Uma evolução muito peculiar
Se aprovado também na Câmara, o PL acena com a promessa de um olhar mais atento e cuidadoso para uma região que, desde sempre, sofre com a “falta de vigor institucional”, como definem os pesquisadores do projeto No Clima da Caatinga.
“Há menos conhecimento científico produzido sobre o bioma e menos grupos de pesquisadores seniores em atividade, se compararmos com a Amazônia e a Mata Atlântica, mesmo a Caatinga apresentando biodiversidade comparável”, escrevem os especialistas no relatório Caatinga, a floresta que é a cara do Brasil.
Estendendo-se pelos nove estados do Nordeste e o extremo norte de Minas Gerais, a Caatinga já perdeu 34 milhões de seus 82,6 milhões de hectares. É o quarto maior bioma brasileiro, atrás apenas da Amazônia, Mata Atlântica e Cerrado e à frente do Pampa e do Pantanal.

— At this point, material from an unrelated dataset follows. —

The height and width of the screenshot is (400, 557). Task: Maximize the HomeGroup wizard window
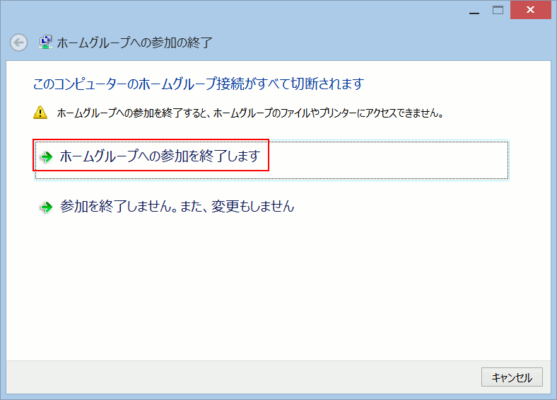coord(498,10)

Durante milênios, a região passou por oscilações intensas de temperaturas, curtos períodos de tempo nos quais o calor e o frio se alternavam drástica e rapidamente, submetendo a flora e fauna a um processo evolutivo muito particular.
Assim, algumas espécies não são encontradas em nenhuma outra floresta semiárida, apenas aqui — o que explica a importância do bioma para o planeta.
Três em cada dez plantas da região são endêmicas. Mandacaru, xique-xique, catingueira, barriguda e umbuzeiro, por exemplo, são privilégio brasileiro. Tal qual 317 dos 1.1824 tipos de animais. Entre eles, o tatu-bola, o periquito-cara-suja, o mocó, o tamanduá-mirim, o veado catingueiro… dos quais 47 estão ameaçados de extinção.